> [Your objective] Count the lines in the records below that contain the word "should", matching case exactly, and reply with the number alone.

(Entries taken from a dataset)
---+---

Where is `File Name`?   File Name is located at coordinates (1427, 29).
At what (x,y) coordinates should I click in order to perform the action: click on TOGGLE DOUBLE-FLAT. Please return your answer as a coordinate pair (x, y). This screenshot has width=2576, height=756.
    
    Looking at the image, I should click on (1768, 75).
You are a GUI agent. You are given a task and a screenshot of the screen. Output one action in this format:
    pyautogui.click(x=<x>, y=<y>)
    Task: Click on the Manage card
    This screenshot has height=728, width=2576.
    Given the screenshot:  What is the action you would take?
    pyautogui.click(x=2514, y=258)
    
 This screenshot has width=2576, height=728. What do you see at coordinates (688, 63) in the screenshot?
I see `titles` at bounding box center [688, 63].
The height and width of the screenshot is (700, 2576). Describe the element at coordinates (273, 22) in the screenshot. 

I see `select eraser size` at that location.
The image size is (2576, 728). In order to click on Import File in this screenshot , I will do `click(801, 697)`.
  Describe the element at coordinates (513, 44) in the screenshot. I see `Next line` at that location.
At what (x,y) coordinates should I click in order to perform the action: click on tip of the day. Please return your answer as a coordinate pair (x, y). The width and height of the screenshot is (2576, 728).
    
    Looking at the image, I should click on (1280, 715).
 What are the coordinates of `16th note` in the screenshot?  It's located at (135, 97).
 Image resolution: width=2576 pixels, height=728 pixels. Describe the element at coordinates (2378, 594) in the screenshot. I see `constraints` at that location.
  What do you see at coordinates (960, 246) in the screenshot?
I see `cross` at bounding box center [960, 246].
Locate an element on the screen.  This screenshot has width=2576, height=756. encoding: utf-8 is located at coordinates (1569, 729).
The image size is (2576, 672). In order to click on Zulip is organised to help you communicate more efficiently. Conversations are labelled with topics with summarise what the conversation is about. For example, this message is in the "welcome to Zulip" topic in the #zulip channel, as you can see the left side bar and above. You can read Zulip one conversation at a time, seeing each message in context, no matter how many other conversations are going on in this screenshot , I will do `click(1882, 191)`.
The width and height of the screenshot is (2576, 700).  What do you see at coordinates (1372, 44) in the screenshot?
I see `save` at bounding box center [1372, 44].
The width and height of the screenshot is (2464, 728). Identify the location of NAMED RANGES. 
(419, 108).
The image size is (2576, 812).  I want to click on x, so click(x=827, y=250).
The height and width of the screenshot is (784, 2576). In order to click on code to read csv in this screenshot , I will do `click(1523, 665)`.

---+---

> [Finished answer] 4